◆ Exercise aim:
Every record below should be printed exactly, except for the pictures.

=======

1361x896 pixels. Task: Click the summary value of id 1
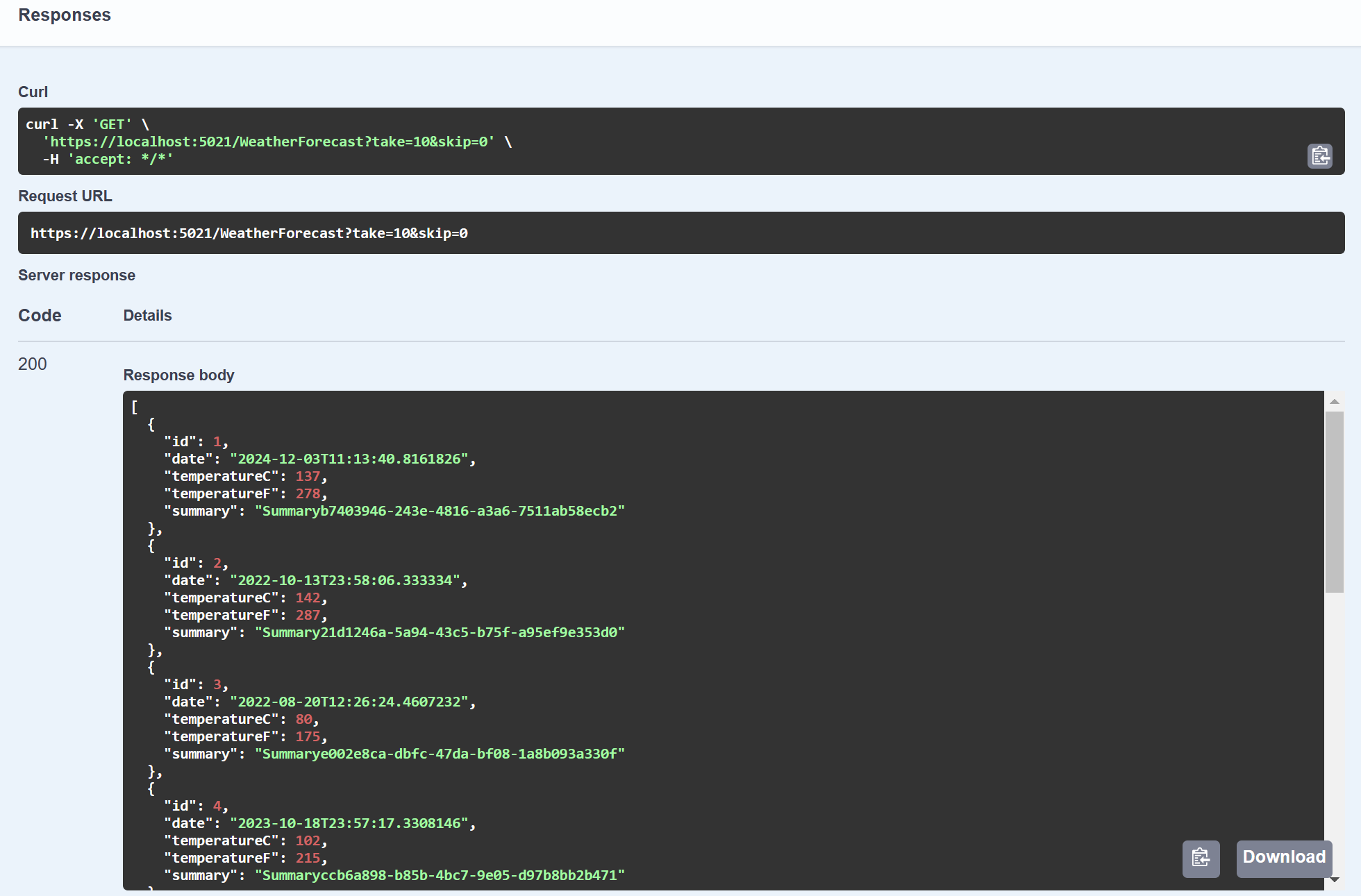pyautogui.click(x=440, y=512)
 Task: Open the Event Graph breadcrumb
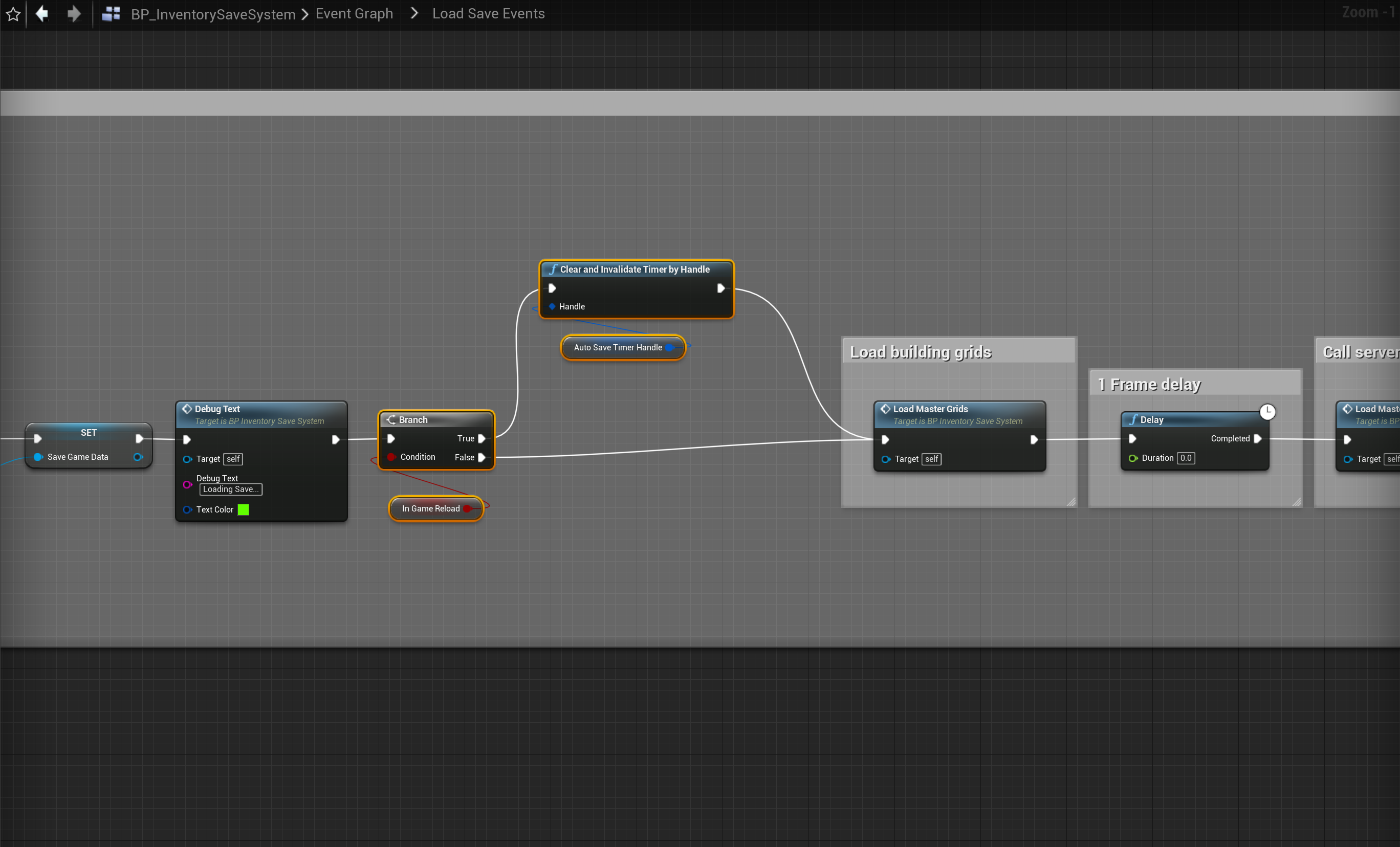(354, 14)
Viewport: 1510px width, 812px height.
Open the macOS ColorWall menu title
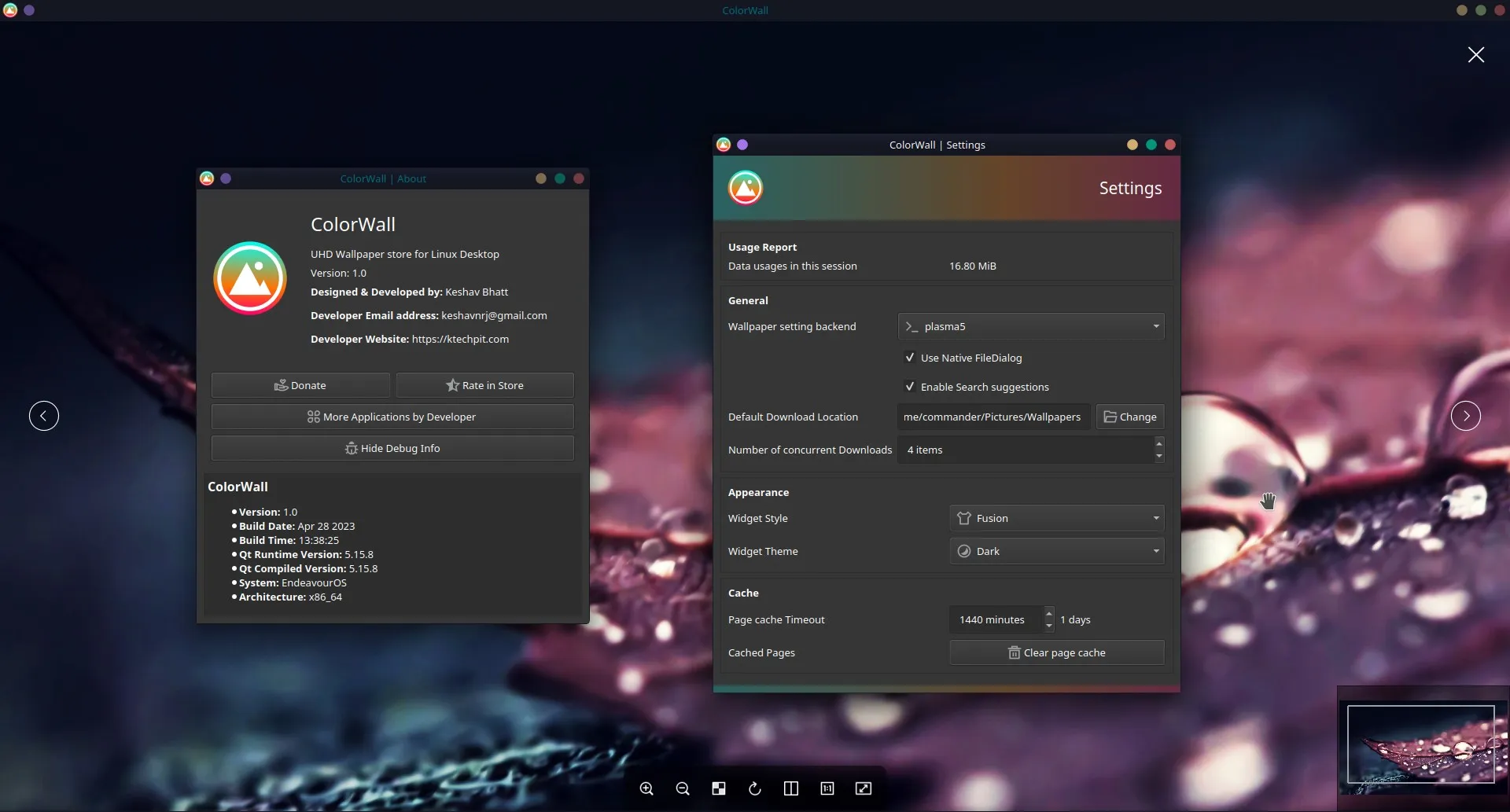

=======

◆ Answer to the exercise:
1361x896 pixels. Task: Click the summary value of id 1
pyautogui.click(x=440, y=512)
 Task: Open the Event Graph breadcrumb
(354, 14)
Viewport: 1510px width, 812px height.
Open the macOS ColorWall menu title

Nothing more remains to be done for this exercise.